>> start SOURCE TEXT

What was not explicitly mentioned in the July 25th phone call was the fact that hundreds of millions of dollars of congressionally-approved aid to Ukraine had been held up.

A whistleblower report would help bring this entire episode to light. Attorney General William Barr’s Justice Department declined to investigate the report after determining that no violation of campaign laws had taken place. This, of course, is a highly debatable conclusion, considering that federal law prohibits soliciting, accepting or receiving anything of value from a foreign national in connection with a U.S. election, which Trump clearly had done. Ellen Weintraub, the Chair of the Federal Election Commission, issued such a statement on June 13th after President Trump said he’d want to hear dirt on a political opponent from a foreign source and wouldn’t necessarily report it. Ms Weintraub made it abundantly clear, without mentioning Donald Trump, that illegal contributions from foreign governments are not cool. Weintraub would repeat her warning in early October.

One day after the release of the rough transcript, Donald Trump would claim repeatedly that the phone call with Zelensky was “perfect” and that he’d done nothing wrong.

Of course. we already know that Donald Trump believes the U.S. Constitution (which he and all presidents swore an oath to preserve, protect and defend) allows him to do anything he wants. We know this because he has repeatedly and publicly said as much. We also know that Bill Barr shares Trump’s absolutist view of presidential power and immunity from prosecution — or even investigation — while in office.

In spite of the alleged perfection and innocence of the Trump-Zelensky phone call, the administration sought to “lock down” records of the call on a server ordinarily used for highly classified data AND they released the previously frozen aid to Ukraine.

No harm, no foul. Nothing to see here. Right?

Wrong.

A crime doesn’t cease to be a crime merely because it is exposed before the getaway. A coverup doesn’t cease to be a coverup just because it is uncovered. Admitting to an abuse of power doesn’t make it proper.  Claiming unlimited powers does not make it so.

And that’s where we are. The administration has stonewalled investigations into its conduct since before it took office. And while it has often escaped consequences at the very highest level — the president himself — there has been a tremendous amount of fallout. White House turnover is staggering and there are a number of close Trump associates in jail. Trump still has a lot of people carrying water for him. His party is scared to death to cross him.

It takes a two-thirds vote of the U.S. Senate to convict in an impeachment and remove from office. At this point that seems as unlikely as it did last March, but now it doesn’t matter so much.

Federalist 65 argued that the practice of impeachment properly ought to be regarded “as a bridle in the hands of the legislative body upon the executive servants of the government.”

A bridle isn’t just a means of controlling a horse, but more generally a restraint, curb, check or control. This president is currently unrestrained, uncurbed, unchecked and out of control.

Whether this Congress has the will and character to bridle this president and the presidency remains to be seen, but it should be seen in full view of the country and the world. The founders intended the president and judges to be subject to congressional checks, including impeachment.

Trump’s party, which recently bears little resemblance to the party of Lincoln, has the power to bring this runaway administration back under control or allow it run amok. In either event, there’s a national election in a little over eleven months, at which point we’ll find out how many people were watching and what they thought about it.

>> end SOURCE TEXT

WRITTEN TASKS:
1 > Answer these questions from the article on the Zelensky call:
(a) Who chaired the Federal Election Commission?
(b) What share of the U.S. Senate must vote to convict in an impeachment?
(c) Which Federalist paper is quoted?
2 > Transcribe the part of the article on the Zelensky call starting at "Of course. we" and ending at "while in office.".
These rows come from a separate source.

>> start DATA EXTRACT

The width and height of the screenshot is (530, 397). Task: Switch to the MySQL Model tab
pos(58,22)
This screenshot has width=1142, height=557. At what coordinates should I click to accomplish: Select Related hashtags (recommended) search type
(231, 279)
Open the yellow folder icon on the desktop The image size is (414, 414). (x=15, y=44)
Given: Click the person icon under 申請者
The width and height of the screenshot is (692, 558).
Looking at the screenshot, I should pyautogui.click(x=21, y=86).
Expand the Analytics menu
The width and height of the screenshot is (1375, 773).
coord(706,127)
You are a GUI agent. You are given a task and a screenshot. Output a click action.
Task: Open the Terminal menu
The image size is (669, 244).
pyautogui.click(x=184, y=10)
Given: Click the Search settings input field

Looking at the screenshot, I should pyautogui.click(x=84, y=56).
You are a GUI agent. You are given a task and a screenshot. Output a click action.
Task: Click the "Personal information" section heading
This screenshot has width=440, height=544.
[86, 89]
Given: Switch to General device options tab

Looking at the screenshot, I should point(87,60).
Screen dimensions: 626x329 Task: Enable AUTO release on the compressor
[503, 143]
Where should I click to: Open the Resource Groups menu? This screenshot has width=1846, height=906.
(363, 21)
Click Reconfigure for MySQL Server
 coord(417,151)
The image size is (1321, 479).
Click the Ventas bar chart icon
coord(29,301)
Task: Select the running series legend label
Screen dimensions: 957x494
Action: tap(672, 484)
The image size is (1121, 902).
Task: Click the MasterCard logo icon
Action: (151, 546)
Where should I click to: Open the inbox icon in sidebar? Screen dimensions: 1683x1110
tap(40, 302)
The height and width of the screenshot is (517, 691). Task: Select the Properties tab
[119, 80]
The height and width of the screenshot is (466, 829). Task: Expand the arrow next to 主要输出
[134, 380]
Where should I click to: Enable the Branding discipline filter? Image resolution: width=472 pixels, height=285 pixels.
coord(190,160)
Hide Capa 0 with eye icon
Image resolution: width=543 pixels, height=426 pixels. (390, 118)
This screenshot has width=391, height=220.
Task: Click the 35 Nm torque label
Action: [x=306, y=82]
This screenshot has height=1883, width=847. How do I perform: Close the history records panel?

>> end DATA EXTRACT

SOLUTIONS IN ORDER:
1 >
(a) Ellen Weintraub
(b) Two-thirds
(c) Federalist 65

2 >
Of course. we already know that Donald Trump believes the U.S. Constitution (which he and all presidents swore an oath to preserve, protect and defend) allows him to do anything he wants. We know this because he has repeatedly and publicly said as much. We also know that Bill Barr shares Trump’s absolutist view of presidential power and immunity from prosecution — or even investigation — while in office.